Harry's son Norman was less flamboyant, but he expanded the business into books and magazines and had a wife, Dorothy Buffum Chandler -- always regarded as an outsider by (even) more conservative parts of the family -- who was enough of a public figure for the both of them. Her drive to establish the Music Center, that nice old place next to Disney Hall, was characterized by Time as "perhaps the most impressive display of virtuoso money-raising in the history of U.S. womanhood." Zubin Mehta is here to pay her tribute.

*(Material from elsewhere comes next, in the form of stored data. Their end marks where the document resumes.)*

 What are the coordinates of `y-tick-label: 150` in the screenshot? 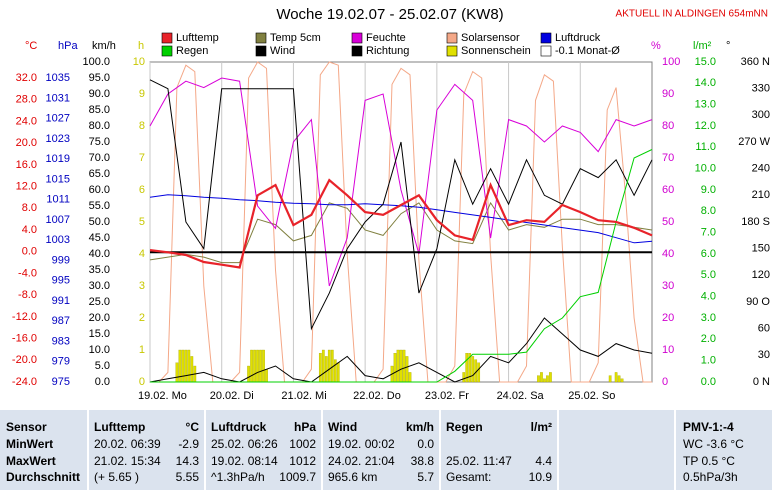 It's located at (761, 249).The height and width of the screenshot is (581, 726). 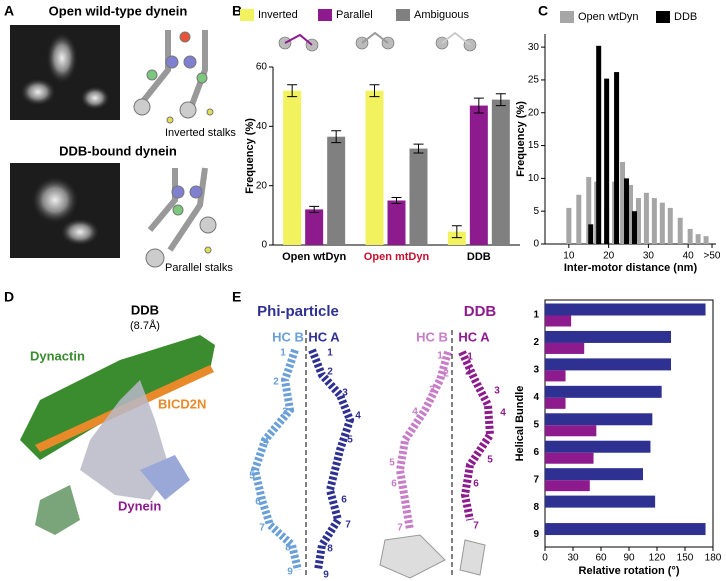 I want to click on x-tick-label: 150, so click(x=686, y=558).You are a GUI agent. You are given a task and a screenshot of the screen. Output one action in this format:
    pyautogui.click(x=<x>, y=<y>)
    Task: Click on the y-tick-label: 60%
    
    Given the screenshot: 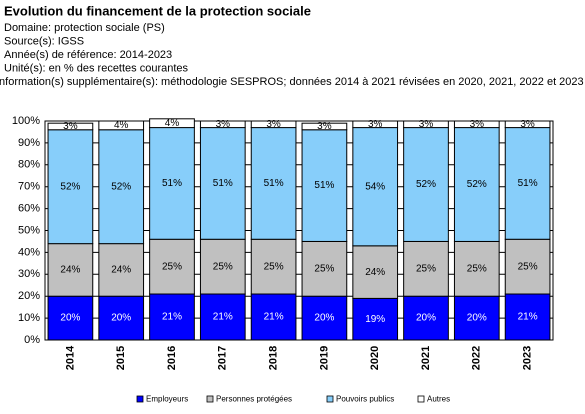 What is the action you would take?
    pyautogui.click(x=29, y=209)
    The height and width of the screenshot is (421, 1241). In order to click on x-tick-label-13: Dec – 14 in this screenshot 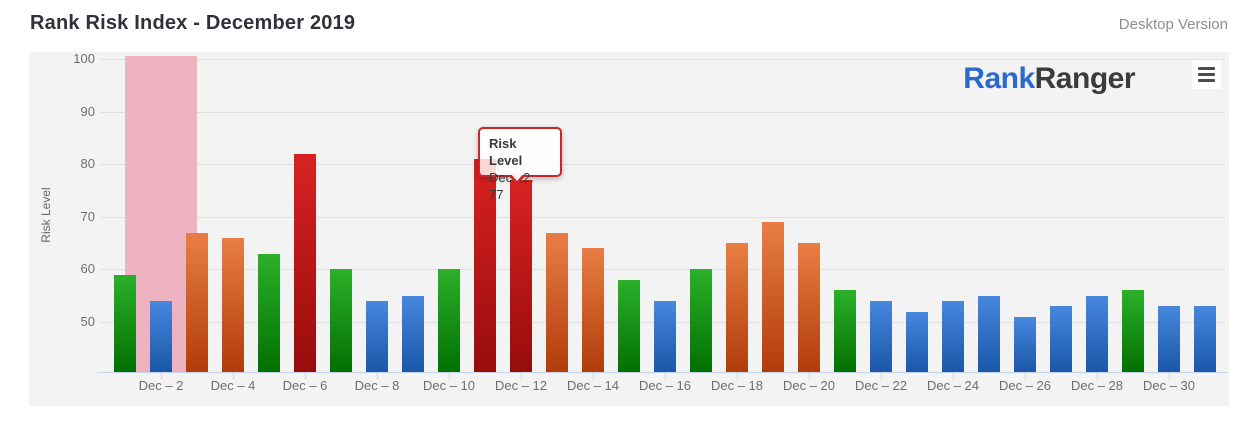, I will do `click(593, 386)`. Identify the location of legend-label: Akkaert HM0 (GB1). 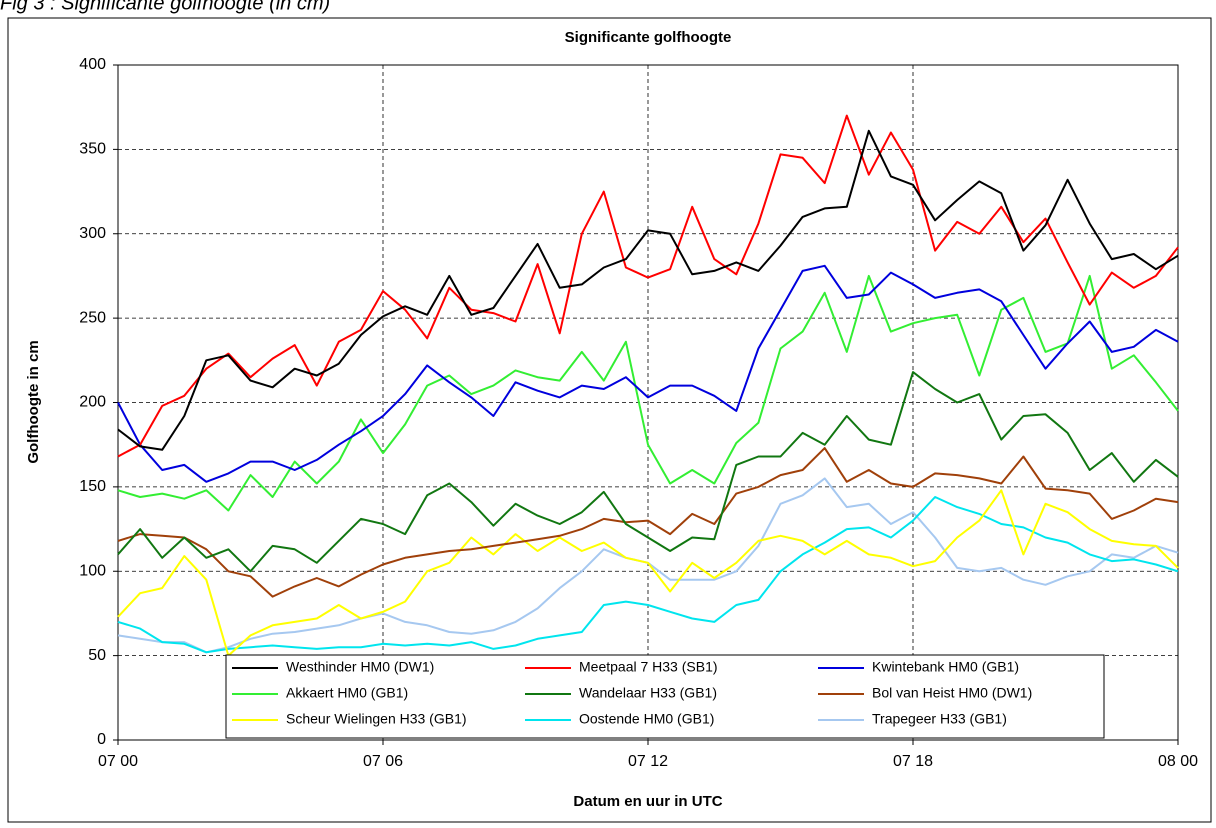
(347, 693).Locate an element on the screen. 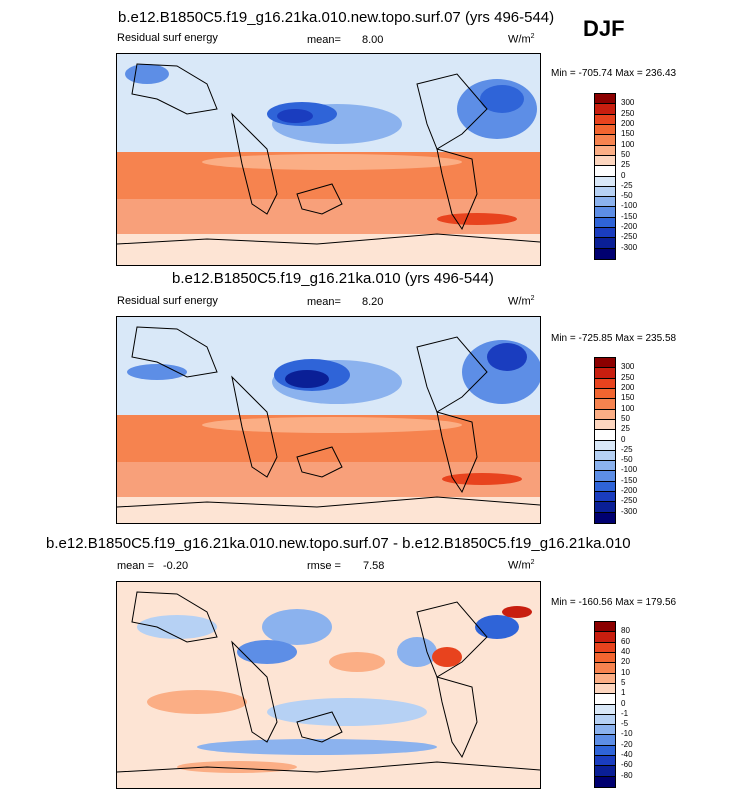 The width and height of the screenshot is (732, 800). panel-1-minmax: Min = -705.74 Max = 236.43 is located at coordinates (614, 74).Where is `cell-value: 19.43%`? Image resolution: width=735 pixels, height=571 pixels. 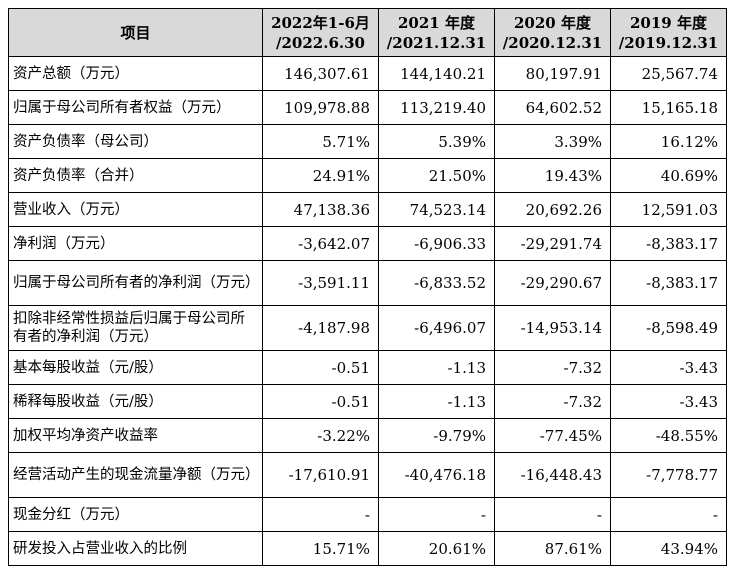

If there's a hero in the film -- albeit a flawed and ultimately failed hero -- it's Otis Chandler. Surfer, bodybuilder, bushy-haired blond Adonis, Otis, who was made publisher in 1960 at age 32, took The Times from a provincial house organ to a nationally respected newspaper. But he alienated conservative family members (and Nixon, who put him on his enemies list) along the way. And when he stepped down as publisher, he went outside the family to hire Johnson. "Otis didn't feel his children were as outstanding as he was," observes his first wife, Marilyn Brant. "Otis didn't like competition from his children."

Did they live happily ever after, the Chandlers? Well, they got out of the newspaper business; nowadays, many would call that a step in the right direction. Otis himself -- though he would comment at times on the paper's direction -- had become increasingly detached from The Times after bringing in Johnson and kicking himself upstairs, spending his time collecting cars and killing large animals before his death in 2006.

It's an interesting but overlong film that itself loses interest in the paper as the Chandlers exit the stage. (The greater challenges of journalism in a world of changing media are outside the story Jones wants to tell.) By the time Otis is shown the door by his relatives, who go on to sell the paper to Tribune -- Harry Chandler had set up trusts to ensure that the family could keep control of the paper, but he hadn't planned on their not wanting to -- it is hard to feel the pain. Even if you work here.